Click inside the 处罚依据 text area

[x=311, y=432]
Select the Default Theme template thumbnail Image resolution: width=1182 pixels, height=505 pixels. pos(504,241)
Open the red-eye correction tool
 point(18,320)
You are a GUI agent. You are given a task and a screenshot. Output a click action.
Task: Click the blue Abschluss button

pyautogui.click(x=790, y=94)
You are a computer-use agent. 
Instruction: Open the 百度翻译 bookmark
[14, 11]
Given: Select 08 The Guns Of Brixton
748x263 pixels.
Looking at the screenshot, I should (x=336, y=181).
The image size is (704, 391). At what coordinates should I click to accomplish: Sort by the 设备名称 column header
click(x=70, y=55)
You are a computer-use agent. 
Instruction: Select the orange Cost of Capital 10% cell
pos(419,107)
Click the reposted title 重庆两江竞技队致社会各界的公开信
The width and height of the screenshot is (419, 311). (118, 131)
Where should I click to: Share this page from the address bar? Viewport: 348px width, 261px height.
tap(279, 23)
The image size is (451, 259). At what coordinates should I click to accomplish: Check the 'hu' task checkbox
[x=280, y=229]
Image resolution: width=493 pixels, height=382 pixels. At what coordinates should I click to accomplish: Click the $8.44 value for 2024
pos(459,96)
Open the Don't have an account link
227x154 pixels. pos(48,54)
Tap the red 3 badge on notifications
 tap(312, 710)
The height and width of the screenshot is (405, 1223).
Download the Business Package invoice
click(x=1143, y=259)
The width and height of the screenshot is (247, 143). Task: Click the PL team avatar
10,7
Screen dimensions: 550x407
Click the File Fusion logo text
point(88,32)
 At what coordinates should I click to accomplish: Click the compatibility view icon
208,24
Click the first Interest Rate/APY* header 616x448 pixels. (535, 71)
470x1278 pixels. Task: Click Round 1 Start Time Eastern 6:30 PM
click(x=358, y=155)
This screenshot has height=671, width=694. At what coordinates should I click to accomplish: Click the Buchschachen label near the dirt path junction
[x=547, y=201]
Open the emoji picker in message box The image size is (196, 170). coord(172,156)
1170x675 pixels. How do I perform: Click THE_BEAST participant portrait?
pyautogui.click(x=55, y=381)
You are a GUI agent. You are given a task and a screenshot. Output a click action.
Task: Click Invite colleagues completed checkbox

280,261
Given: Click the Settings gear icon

========================================================================

## WHAT IS EXPECTED:
Would you write out the full listing exactly as given?

## REPLY TO THE TASK:
Click inside the 处罚依据 text area

[x=311, y=432]
Select the Default Theme template thumbnail Image resolution: width=1182 pixels, height=505 pixels. pos(504,241)
Open the red-eye correction tool
 point(18,320)
You are a GUI agent. You are given a task and a screenshot. Output a click action.
Task: Click the blue Abschluss button

pyautogui.click(x=790, y=94)
You are a computer-use agent. 
Instruction: Open the 百度翻译 bookmark
[14, 11]
Given: Select 08 The Guns Of Brixton
748x263 pixels.
Looking at the screenshot, I should (x=336, y=181).
The image size is (704, 391). At what coordinates should I click to accomplish: Sort by the 设备名称 column header
click(x=70, y=55)
You are a computer-use agent. 
Instruction: Select the orange Cost of Capital 10% cell
pos(419,107)
Click the reposted title 重庆两江竞技队致社会各界的公开信
The width and height of the screenshot is (419, 311). (118, 131)
Where should I click to: Share this page from the address bar? Viewport: 348px width, 261px height.
tap(279, 23)
The image size is (451, 259). At what coordinates should I click to accomplish: Check the 'hu' task checkbox
[x=280, y=229]
Image resolution: width=493 pixels, height=382 pixels. At what coordinates should I click to accomplish: Click the $8.44 value for 2024
pos(459,96)
Open the Don't have an account link
227x154 pixels. pos(48,54)
Tap the red 3 badge on notifications
 tap(312, 710)
The height and width of the screenshot is (405, 1223).
Download the Business Package invoice
click(x=1143, y=259)
The width and height of the screenshot is (247, 143). Task: Click the PL team avatar
10,7
Screen dimensions: 550x407
Click the File Fusion logo text
point(88,32)
 At what coordinates should I click to accomplish: Click the compatibility view icon
208,24
Click the first Interest Rate/APY* header 616x448 pixels. (535, 71)
470x1278 pixels. Task: Click Round 1 Start Time Eastern 6:30 PM
click(x=358, y=155)
This screenshot has height=671, width=694. At what coordinates should I click to accomplish: Click the Buchschachen label near the dirt path junction
[x=547, y=201]
Open the emoji picker in message box The image size is (196, 170). coord(172,156)
1170x675 pixels. How do I perform: Click THE_BEAST participant portrait?
pyautogui.click(x=55, y=381)
You are a GUI agent. You are given a task and a screenshot. Output a click action.
Task: Click Invite colleagues completed checkbox

280,261
Given: Click the Settings gear icon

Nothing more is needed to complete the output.